Commentary: Energy exports — America cannot afford to delay

Energy Exports: America Cannot Afford to DelayAs global demand for energy increases, competition over oil and gas exports has intensified.  This is how The Wall Street Journal portrays the situation in a recently published piece, “U.S. and Canada Vie for Big Gas Projects.”  The article specifically notes competition from our northern neighbors on Liquefied Natural Gas and the race to build export terminals in North America for transport to Asia.

The Wall Street Journal article says that, “Producers largely have divided up into two camps: One is betting on Canada’s industry-friendly federal government and its closer proximity to Asia. The other group is hoping already-developed infrastructure in the U.S. will outweigh political uncertainty in Washington over large-scale exports of the cheap fuel.”   This hits the nail on the head. Indecision and red tape in Washington has badly damaged the American brand.
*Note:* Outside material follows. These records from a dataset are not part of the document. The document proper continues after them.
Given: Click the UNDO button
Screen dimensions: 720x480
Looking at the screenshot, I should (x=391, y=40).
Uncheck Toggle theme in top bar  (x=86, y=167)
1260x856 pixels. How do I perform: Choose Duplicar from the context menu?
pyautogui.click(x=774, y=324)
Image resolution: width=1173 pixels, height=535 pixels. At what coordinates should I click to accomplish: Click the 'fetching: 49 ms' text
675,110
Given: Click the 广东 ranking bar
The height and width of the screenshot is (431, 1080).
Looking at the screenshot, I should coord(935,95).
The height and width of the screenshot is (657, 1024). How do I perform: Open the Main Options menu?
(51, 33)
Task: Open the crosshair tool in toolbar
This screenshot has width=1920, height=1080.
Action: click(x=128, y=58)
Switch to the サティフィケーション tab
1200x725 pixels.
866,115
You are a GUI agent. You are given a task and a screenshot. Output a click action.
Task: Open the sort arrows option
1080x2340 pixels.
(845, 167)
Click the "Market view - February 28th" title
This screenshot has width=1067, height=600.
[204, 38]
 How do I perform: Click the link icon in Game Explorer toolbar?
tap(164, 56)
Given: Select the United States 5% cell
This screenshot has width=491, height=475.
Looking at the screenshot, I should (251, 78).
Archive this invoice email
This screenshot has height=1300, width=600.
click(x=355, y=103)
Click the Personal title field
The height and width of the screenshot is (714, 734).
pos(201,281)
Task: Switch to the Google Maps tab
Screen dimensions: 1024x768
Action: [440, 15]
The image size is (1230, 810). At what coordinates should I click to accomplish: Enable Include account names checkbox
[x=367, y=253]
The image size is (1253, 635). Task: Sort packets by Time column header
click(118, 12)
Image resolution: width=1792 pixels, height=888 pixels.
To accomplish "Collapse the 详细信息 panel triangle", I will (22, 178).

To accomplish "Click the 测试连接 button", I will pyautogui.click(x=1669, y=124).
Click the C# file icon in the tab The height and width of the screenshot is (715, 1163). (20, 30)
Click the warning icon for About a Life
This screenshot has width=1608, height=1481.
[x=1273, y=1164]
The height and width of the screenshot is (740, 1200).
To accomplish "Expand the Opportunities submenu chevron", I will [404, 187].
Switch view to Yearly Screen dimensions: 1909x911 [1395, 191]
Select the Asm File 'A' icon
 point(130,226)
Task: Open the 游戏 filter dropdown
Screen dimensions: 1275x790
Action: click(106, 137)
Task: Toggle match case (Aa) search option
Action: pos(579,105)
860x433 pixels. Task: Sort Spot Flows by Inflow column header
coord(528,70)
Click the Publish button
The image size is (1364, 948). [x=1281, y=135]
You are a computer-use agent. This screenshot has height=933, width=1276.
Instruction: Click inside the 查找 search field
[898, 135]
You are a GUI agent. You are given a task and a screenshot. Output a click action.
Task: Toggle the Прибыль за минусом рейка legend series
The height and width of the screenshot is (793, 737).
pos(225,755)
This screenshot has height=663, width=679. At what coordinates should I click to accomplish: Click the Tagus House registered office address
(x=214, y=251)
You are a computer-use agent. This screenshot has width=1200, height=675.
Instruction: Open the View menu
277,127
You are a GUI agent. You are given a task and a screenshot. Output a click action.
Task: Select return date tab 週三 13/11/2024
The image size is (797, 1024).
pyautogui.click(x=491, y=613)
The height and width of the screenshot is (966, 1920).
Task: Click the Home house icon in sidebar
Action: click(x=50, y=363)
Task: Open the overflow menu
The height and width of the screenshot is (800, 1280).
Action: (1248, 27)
In the U.S., political mudslinging and demagoguery of the oil and gas sector has made it nearly impossible for American companies to reach their full potential and green light new energy projects.  The Keystone XL pipeline is a prime example of Washington’s dithering energy agenda.  The Keystone XL pipeline’s approval process has lasted nearly five years despite the fact that the project could create nearly 85,000 jobs by 2020, and it has overwhelming public support.  Polling from Pew Research shows that two-thirds of Americans (66%) support the Keystone XL pipeline.

For now Canada continues to wait, however they have made their intentions well known.  At some point the country will ship its oil sands resources west for export if the Keystone XL pipeline is not approved.  Meanwhile the U.S. economy is stagnant, and our jobs numbers are shameful.  Around 12 million Americans are unemployed, and another 8 million more are underemployed and looking for full-time work.

Policymakers must view energy trade and infrastructure projects as an economic opportunity rather than a political opportunity.  A recent report, “Game changers:?Five opportunities for US growth and renewal,” published by McKinsey Global Institute, identifies energy trade as one area that can propel the U.S. economy.

According to the McKinsey report, “If the United States fully realizes the opportunity, shale energy could revitalize the oil and gas industry, have downstream benefits for energy-intensive manufacturing, and send ripple effects across the economy. We estimate that it could add 2 to 4 percent ($380 billion to $690 billion) to annual GDP and create up to 1.7 million permanent jobs by 2020.”

This level of economic production hinges however on President Obama, Congress and the U.S. Department of Energy.  They must act quickly on oil and gas projects that will have a tangible impact on employment, tax revenue and GDP.  Lengthy administrative delays currently faced by energy infrastructure projects is only yielding new competition in the global marketplace.  Washington can take proactive steps while continuing to ensure all projects meet the necessary safety and environmental requirements.

The U.S. oil and gas industry currently supports around 9.8 million jobs, yet with expanded shale development, energy infrastructure and LNG exports millions more jobs can be realized.  America can no longer rest on its historic reputation as an energy leader and innovator.  Emerging markets demanding energy will not wait patiently for the resources they need to grow their economies.  With unprecedented global competition, trade deficits and a multitude of domestic economic challenges, American policymakers have no choice but to act.  The more Washington delays, the more disadvantages we create for ourselves in the face of growing global competition.